Die Polizeiführung hat beim Berliner Modell eine durchwachsene Bilanz gezogen. Für eine Ausweitung fehlt Geld

Von Otto Diederichs

Gut viereinhalb Jahre nach Einführung des so genannten Berliner Modells bei der Polizei hat die Polizeiführung den Abschlussbericht vorgelegt. Das Modell sieht vor, dass kleinere Delikte wie Keller- und Wohnungseinbrüche oder Fahrraddiebstähle von der Schutzpolizei bearbeitet werden, um die Kripo-Kollegen zu entlasten, damit die sich verstärkt um die Aufklärung schwererer Straftaten kümmern können. 3806 Beamte und Beamtinnen in vier der sieben Berliner Polizeidirektionen arbeiten schon nach dem Berliner Modell. Was wurde erwartet – und was erreicht?

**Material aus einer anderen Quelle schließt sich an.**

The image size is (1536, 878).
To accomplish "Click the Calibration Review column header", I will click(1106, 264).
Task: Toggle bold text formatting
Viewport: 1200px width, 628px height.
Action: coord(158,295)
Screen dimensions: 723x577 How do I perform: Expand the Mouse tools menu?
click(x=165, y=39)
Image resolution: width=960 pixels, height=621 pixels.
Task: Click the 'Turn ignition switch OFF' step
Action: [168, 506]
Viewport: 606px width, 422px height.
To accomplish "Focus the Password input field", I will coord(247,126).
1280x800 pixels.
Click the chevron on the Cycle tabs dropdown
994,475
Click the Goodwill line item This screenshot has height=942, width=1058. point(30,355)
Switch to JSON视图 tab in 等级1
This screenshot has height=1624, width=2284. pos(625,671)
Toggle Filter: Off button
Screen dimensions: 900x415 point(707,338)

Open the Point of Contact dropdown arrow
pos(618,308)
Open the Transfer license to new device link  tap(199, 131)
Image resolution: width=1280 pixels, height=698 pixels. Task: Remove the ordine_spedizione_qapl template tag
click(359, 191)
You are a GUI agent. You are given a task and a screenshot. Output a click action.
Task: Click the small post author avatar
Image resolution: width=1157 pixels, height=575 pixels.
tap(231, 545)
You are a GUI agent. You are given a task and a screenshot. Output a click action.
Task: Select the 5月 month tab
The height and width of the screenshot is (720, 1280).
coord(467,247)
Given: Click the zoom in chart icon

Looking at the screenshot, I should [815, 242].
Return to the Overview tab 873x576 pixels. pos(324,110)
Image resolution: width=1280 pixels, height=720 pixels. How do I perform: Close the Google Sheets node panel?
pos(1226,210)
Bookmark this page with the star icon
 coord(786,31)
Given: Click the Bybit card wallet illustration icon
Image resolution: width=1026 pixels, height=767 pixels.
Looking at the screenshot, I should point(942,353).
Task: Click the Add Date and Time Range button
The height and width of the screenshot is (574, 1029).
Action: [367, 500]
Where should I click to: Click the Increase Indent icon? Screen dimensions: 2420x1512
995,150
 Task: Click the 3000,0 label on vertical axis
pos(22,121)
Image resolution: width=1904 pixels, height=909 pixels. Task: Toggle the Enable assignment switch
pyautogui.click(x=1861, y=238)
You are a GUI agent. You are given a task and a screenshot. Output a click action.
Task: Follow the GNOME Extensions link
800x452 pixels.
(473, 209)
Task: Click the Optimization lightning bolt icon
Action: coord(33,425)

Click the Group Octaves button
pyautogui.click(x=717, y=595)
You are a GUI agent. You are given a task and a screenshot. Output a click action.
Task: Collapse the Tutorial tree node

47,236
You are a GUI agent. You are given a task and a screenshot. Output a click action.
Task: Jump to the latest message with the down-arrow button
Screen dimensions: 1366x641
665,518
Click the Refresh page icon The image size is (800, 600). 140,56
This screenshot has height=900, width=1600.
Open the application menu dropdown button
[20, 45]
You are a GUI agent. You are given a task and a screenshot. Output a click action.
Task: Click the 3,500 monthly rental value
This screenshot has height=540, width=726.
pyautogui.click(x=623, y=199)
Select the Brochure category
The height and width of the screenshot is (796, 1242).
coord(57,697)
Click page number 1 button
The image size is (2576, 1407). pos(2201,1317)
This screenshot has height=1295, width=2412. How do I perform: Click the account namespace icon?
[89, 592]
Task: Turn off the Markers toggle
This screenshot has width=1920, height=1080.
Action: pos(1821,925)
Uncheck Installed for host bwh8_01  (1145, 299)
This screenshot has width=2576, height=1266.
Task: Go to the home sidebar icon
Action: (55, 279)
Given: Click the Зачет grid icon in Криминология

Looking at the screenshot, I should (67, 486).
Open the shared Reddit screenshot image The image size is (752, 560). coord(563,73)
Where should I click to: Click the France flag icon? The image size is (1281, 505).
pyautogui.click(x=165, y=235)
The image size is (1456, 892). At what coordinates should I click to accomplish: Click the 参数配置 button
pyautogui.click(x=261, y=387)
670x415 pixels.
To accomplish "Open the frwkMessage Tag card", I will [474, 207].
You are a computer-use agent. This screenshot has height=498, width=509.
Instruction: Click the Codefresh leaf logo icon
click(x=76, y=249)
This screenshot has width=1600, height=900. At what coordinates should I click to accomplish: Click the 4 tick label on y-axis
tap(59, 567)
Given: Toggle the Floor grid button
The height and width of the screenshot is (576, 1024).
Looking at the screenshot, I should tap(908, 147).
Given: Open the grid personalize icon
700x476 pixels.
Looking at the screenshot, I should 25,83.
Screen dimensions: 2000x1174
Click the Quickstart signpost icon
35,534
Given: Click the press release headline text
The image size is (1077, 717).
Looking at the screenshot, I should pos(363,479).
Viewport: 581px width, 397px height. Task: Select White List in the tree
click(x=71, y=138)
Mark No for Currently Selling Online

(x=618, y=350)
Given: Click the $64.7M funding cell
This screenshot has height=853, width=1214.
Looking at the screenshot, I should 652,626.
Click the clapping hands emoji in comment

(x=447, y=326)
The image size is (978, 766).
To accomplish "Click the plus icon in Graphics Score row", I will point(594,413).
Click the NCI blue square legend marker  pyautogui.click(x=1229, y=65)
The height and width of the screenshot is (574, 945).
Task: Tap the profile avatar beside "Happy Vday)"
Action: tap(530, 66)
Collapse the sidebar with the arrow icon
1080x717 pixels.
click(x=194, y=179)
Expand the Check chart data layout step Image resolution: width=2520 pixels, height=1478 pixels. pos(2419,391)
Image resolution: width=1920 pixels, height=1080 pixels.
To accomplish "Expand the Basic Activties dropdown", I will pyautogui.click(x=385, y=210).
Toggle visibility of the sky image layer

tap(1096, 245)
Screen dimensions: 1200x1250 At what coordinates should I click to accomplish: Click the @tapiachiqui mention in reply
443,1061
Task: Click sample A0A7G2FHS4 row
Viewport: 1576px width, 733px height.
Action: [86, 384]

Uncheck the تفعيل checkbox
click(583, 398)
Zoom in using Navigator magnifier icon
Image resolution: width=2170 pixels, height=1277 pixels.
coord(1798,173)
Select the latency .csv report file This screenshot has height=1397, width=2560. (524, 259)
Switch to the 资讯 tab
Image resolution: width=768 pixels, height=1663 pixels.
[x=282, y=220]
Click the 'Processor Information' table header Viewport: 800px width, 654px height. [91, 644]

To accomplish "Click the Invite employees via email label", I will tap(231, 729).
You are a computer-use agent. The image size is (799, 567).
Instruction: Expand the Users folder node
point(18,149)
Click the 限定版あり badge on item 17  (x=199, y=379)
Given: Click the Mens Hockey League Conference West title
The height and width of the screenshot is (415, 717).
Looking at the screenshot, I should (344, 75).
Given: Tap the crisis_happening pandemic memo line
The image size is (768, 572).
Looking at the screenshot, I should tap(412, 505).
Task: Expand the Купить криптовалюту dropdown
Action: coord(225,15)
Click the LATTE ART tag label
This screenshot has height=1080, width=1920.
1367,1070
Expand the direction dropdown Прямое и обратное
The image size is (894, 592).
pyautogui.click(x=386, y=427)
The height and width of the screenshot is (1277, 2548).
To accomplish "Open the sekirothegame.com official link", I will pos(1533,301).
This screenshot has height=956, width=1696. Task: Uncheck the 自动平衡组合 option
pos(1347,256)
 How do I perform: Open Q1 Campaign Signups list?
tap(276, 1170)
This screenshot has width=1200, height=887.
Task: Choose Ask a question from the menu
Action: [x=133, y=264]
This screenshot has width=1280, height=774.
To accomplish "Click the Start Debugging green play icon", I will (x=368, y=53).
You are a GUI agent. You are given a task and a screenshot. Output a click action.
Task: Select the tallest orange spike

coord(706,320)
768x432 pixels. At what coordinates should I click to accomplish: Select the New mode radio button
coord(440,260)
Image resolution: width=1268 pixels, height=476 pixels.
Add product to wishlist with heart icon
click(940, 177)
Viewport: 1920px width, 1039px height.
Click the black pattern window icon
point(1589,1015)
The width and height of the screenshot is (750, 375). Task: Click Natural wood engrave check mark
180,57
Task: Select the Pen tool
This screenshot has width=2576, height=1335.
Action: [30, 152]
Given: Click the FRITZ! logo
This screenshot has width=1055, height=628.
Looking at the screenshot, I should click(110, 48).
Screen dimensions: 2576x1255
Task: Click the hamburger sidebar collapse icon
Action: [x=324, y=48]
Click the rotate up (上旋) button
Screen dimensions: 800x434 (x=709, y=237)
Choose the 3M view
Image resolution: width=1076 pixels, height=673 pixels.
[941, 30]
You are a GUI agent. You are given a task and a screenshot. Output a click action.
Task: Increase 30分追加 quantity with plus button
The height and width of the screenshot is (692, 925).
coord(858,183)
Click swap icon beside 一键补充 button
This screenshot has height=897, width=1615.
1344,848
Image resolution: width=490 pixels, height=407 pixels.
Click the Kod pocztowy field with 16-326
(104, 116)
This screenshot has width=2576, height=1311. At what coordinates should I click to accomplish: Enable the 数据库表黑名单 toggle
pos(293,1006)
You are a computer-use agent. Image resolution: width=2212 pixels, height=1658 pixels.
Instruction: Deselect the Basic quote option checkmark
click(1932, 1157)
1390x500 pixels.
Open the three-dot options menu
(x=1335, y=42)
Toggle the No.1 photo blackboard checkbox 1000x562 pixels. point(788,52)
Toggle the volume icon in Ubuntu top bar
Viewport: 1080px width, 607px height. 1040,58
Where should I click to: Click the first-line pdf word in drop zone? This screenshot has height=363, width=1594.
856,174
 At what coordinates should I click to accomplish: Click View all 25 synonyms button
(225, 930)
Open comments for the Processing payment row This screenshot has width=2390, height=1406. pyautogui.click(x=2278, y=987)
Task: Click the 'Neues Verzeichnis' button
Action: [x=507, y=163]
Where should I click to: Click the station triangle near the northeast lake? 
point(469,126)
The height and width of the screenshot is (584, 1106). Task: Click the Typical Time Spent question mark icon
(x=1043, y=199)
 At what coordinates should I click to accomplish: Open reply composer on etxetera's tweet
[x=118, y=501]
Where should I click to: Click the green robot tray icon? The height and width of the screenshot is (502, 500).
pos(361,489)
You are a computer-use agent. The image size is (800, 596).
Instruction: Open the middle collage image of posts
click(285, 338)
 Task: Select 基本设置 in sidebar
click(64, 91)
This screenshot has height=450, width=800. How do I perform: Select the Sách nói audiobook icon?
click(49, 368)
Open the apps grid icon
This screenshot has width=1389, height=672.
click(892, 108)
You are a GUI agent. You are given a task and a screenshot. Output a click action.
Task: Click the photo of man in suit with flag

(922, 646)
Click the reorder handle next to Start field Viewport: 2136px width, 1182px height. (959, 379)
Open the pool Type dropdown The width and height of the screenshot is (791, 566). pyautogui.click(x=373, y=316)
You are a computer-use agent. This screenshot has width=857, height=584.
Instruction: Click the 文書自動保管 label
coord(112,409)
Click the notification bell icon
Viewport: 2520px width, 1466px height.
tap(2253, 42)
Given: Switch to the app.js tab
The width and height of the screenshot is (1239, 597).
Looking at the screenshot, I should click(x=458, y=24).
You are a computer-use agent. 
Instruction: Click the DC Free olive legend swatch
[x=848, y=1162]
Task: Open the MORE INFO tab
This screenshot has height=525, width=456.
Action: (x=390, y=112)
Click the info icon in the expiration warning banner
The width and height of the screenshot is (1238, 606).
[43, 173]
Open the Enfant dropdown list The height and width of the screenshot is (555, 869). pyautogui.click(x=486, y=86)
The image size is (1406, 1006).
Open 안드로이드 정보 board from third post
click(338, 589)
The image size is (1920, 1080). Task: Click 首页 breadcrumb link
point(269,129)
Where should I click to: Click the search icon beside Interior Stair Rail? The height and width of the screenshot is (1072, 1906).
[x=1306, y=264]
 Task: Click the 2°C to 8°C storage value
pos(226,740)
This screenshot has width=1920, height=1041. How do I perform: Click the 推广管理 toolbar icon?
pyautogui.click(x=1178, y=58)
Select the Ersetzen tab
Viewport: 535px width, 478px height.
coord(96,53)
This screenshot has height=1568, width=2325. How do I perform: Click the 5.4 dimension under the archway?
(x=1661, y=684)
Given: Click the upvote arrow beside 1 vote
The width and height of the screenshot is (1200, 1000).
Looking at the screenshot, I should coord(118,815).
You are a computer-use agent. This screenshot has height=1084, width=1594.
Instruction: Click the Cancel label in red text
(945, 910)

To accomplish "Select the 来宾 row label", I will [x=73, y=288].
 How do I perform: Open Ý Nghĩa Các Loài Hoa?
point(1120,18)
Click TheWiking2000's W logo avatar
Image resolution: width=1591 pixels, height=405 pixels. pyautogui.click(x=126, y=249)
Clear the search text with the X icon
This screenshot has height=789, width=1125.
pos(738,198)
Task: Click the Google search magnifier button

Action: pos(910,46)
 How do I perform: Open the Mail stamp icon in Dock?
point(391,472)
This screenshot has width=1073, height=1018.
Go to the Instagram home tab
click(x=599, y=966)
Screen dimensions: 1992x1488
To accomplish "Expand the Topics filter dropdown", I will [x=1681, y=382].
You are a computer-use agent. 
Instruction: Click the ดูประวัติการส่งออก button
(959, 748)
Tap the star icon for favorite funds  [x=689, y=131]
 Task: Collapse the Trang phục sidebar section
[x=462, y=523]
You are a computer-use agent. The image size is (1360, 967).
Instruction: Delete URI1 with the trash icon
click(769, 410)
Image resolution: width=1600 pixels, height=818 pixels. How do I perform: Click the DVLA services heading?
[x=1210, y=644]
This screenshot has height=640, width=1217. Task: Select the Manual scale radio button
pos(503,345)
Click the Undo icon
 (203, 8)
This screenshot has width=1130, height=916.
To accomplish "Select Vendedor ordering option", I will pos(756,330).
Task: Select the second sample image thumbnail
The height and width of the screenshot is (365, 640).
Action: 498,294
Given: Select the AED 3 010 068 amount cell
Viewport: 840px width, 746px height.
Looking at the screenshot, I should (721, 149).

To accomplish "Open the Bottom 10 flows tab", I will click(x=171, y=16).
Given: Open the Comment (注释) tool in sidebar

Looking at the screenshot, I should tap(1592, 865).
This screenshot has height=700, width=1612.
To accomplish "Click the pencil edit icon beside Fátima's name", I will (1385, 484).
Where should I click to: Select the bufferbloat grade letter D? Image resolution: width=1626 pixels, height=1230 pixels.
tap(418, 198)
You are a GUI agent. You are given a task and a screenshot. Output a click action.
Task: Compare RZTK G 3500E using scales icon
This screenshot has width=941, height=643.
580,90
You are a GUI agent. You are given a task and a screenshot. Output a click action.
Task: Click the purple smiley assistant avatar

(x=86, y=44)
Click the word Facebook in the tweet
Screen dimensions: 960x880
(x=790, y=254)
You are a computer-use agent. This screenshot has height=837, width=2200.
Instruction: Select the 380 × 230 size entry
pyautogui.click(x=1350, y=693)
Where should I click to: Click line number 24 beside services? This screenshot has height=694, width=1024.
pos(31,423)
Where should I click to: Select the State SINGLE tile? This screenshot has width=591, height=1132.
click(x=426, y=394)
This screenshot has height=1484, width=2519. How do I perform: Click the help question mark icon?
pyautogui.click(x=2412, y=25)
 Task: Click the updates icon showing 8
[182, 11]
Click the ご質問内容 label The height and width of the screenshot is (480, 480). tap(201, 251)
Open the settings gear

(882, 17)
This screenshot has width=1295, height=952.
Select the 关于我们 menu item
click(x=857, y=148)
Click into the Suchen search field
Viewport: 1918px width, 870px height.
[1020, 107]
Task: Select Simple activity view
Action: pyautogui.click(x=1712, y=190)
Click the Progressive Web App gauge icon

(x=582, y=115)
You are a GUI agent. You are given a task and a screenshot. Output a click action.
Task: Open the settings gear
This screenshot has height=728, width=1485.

Versprechen: „Mehr Grün auf die Straße“.

Ergebnis: Der Außendienstanteil der Beamten ist gleich geblieben. Wie vorher beträgt er auch beim Berliner Modell 52 Prozent. Dieser Anteil gilt aufgrund sonstiger Aufgaben und unvorhersehbarer Situationen als „nur bedingt beeinflussbar“. Für eine „gezielte Präsenz“ verbleiben jetzt lediglich acht Prozent der Arbeitszeit. Im Funkstreifendienst wird zwischen eilbedürftigen und nicht eilbedürftigen Einsätzen unterschieden. Das angestrebte Ziel, rund 80 Prozent der Einsätze als nicht eilbedürftig einzustufen und zu einem späteren Zeitpunkt einen Beamten zu schicken, stieß bei der Bevölkerung nicht auf Akzeptanz. Sie hätte nur bei „unbedingter Standhaftigkeit“ aller Verantwortlichen erreicht werden können, heißt es in dem Bericht. Das Verhältnis zwischen eilbedürftig und nicht eilbedürftig liegt daher nun bei 70:30.

Versprechen: Mehr Bürgerfreundlichkeit durch „Einhandbearbeitung“.

Ergebnis: Viele Schutzpolizisten sind mit der Bearbeitung von der Anzeigenaufnahme bis zur Abgabe an die Staatsanwaltschaft offenbar überfordert. So gilt etwa die Spurensicherung noch als mangelhaft. Auch die weitere Bearbeitung wird oft entsprechend der Sachkunde der Beamten untereinander getauscht. Da diese „sanfte Spezialisierung“ die Bearbeitungszeit verringert, wird sie von der Polizeiführung geduldet und gilt „bis auf weiteres“ sogar als notwendig.

Versprechen: Bessere Verbrechensbekämpfung durch Entlastung der Kripo.

Ergebnis: Durchschnittlich 54 Prozent aller Vorgänge, die früher die Kriminalpolizei bearbeitet hat, werden heute durch die Schutzpolizei erledigt. Hierdurch können die Kriminalbeamten zusätzliche Aufgaben wahrnehmen, etwa beim Opferschutz oder als Jugendbeauftragte. 135 Mitarbeiter wurden im Landeskriminalamt zur intensiveren Bekämpfung der Wirtschafts- und Computerkriminalität oder der Kinderpornografie eingesetzt. Im nächsten Jahr sollen weitere 80 Beamte folgen.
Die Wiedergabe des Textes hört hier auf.